Avançando um pouco mais em Gálatas vemos Paulo corrigindo o apóstolo Pedro. E, embora, tal correção pudesse parecer dura demais, ela resultava do profundo zelo de Paulo pela comunhão. A fim de que haja comunhão verdadeira, por vezes, é necessário confronto e correção; é necessário que pecados sejam expostos e apontados em amor. Para que haja comunhão um pouco de dor é necessária, feridas precisam ser a abertas para que haja azeite sobre elas. 
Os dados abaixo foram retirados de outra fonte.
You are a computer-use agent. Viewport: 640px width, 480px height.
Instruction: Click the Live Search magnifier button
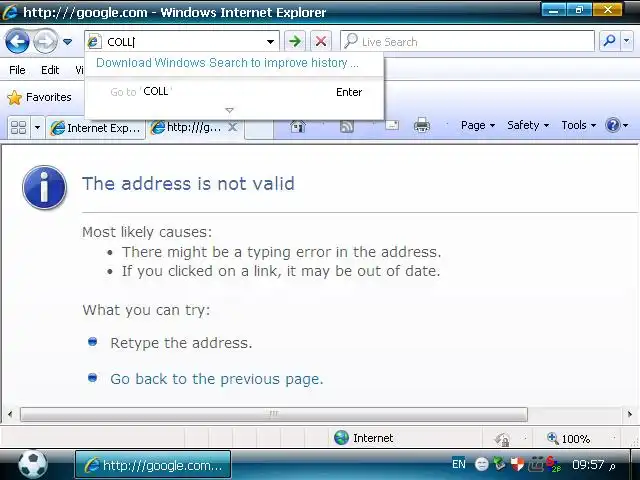[x=609, y=41]
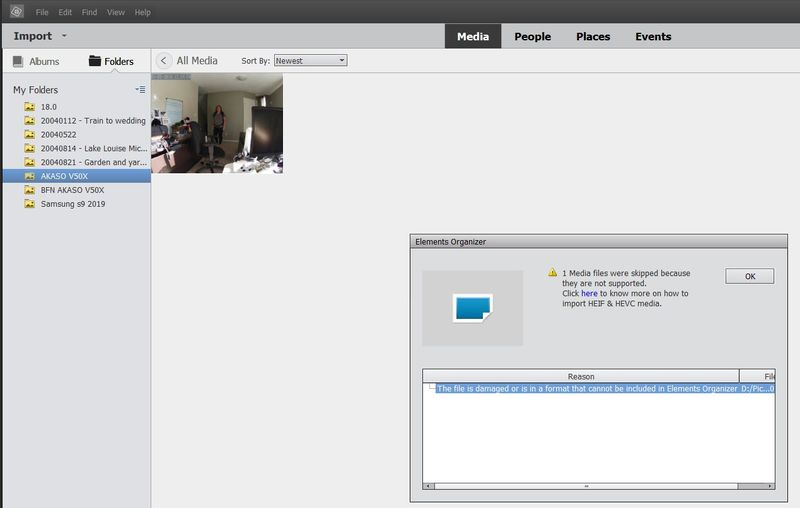
Task: Select the BFN AKASO V50X folder
Action: click(x=71, y=190)
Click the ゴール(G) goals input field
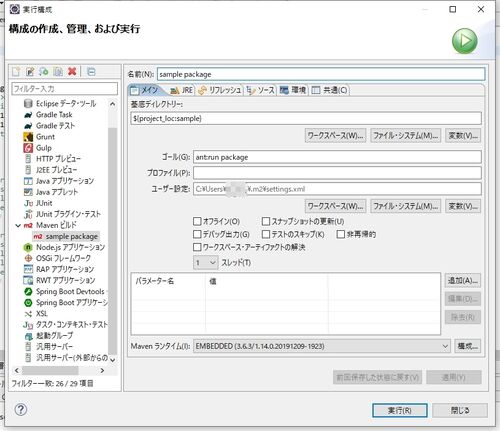Image resolution: width=500 pixels, height=431 pixels. tap(337, 157)
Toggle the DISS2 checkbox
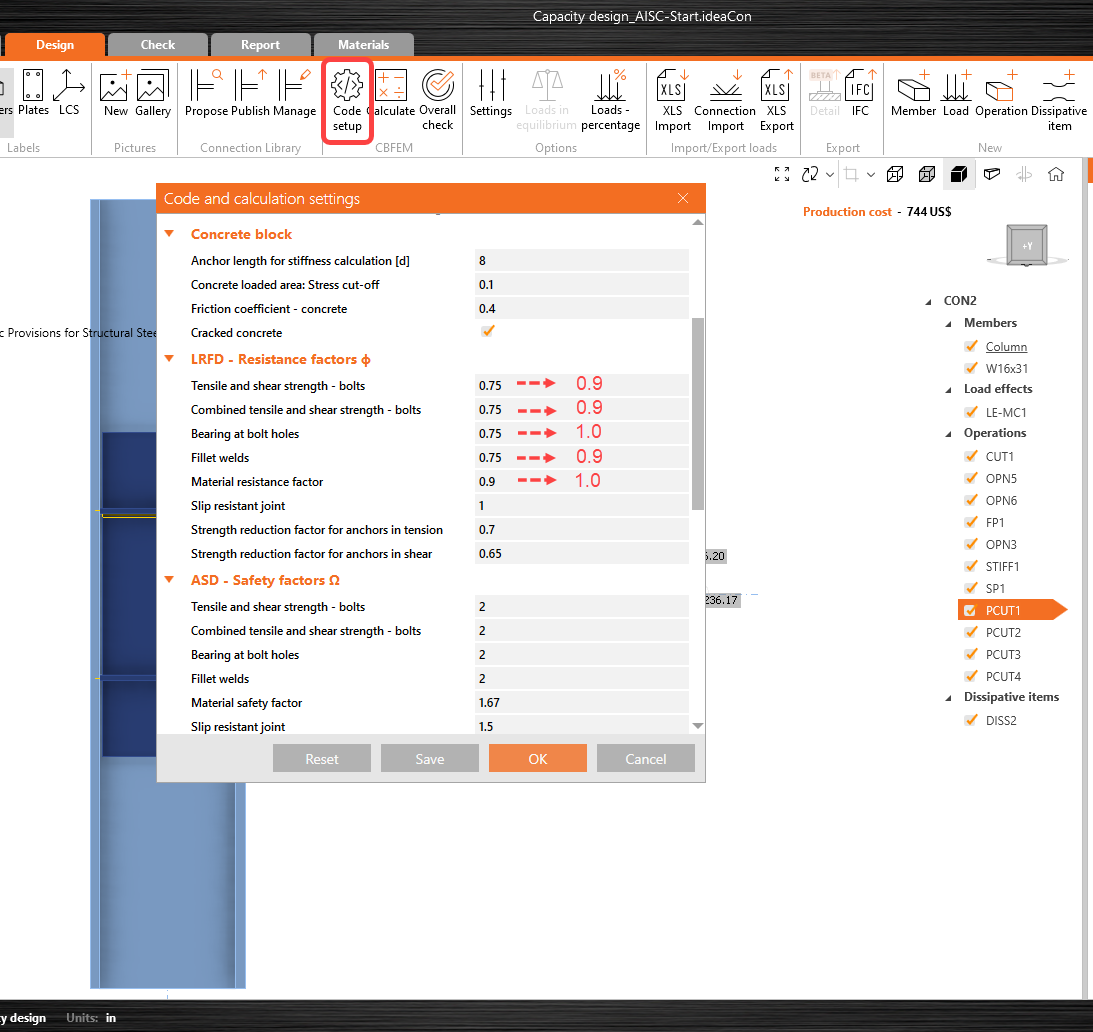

Obviamente, não podemos deixar de considerar os pecados que a comunhão revela: fofocas, intrigas, traições, rivalidades e partidarismos. Contudo, nem por isso, a Palavra nos exorta a abandonarmos a comunhão a fim de superar esses pecados. Exilar-nos fora do arraial em busca de pureza não é uma alternativa bíblica. Deus nos chama a permanecer, pois, é ao permanecer que nossas próprias feridas e misérias são tratadas, é ao permanecer que nossos próprios pecados são revelados e confrontados. É ao permanecer que nos tornamos quem devemos ser em Cristo.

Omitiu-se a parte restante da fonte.